▶ _REQUIREMENT_:
Please copy the lines of the material below verbatim, starting at the line that contains "Screen dimensions: 1205x739" and ending at the line that contains "[x=150, y=21]", both included.

** BEGIN ITEMS **

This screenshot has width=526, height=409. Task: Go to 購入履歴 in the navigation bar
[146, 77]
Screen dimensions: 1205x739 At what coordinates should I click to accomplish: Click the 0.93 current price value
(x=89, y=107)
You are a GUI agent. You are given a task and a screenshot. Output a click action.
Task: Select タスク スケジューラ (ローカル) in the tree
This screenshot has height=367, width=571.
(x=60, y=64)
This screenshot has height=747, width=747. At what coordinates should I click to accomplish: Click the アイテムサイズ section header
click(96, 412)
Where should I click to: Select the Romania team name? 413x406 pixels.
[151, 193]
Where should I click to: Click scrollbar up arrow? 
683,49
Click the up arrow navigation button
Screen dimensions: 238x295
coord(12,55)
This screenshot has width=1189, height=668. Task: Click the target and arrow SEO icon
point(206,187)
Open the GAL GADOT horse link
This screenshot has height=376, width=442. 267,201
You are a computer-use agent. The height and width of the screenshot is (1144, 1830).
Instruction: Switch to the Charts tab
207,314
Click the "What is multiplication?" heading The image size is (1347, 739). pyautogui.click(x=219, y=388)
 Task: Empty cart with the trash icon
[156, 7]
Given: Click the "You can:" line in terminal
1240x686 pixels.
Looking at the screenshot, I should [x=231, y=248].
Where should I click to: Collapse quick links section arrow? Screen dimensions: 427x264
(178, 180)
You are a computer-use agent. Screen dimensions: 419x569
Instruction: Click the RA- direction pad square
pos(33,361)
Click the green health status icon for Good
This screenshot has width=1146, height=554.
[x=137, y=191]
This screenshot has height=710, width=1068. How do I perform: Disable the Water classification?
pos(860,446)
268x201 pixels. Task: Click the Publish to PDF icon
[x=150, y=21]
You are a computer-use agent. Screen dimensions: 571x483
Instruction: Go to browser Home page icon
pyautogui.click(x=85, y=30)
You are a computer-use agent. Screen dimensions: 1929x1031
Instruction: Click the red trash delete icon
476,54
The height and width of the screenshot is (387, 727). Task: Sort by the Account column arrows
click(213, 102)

** END ITEMS **

▶ _THE RESPONSE_:
Screen dimensions: 1205x739 At what coordinates should I click to accomplish: Click the 0.93 current price value
(x=89, y=107)
You are a GUI agent. You are given a task and a screenshot. Output a click action.
Task: Select タスク スケジューラ (ローカル) in the tree
This screenshot has height=367, width=571.
(x=60, y=64)
This screenshot has height=747, width=747. At what coordinates should I click to accomplish: Click the アイテムサイズ section header
click(96, 412)
Where should I click to: Select the Romania team name? 413x406 pixels.
[151, 193]
Where should I click to: Click scrollbar up arrow? 
683,49
Click the up arrow navigation button
Screen dimensions: 238x295
coord(12,55)
This screenshot has width=1189, height=668. Task: Click the target and arrow SEO icon
point(206,187)
Open the GAL GADOT horse link
This screenshot has height=376, width=442. 267,201
You are a computer-use agent. The height and width of the screenshot is (1144, 1830).
Instruction: Switch to the Charts tab
207,314
Click the "What is multiplication?" heading The image size is (1347, 739). pyautogui.click(x=219, y=388)
 Task: Empty cart with the trash icon
[156, 7]
Given: Click the "You can:" line in terminal
1240x686 pixels.
Looking at the screenshot, I should [x=231, y=248].
Where should I click to: Collapse quick links section arrow? Screen dimensions: 427x264
(178, 180)
You are a computer-use agent. Screen dimensions: 419x569
Instruction: Click the RA- direction pad square
pos(33,361)
Click the green health status icon for Good
This screenshot has width=1146, height=554.
[x=137, y=191]
This screenshot has height=710, width=1068. How do I perform: Disable the Water classification?
pos(860,446)
268x201 pixels. Task: Click the Publish to PDF icon
[x=150, y=21]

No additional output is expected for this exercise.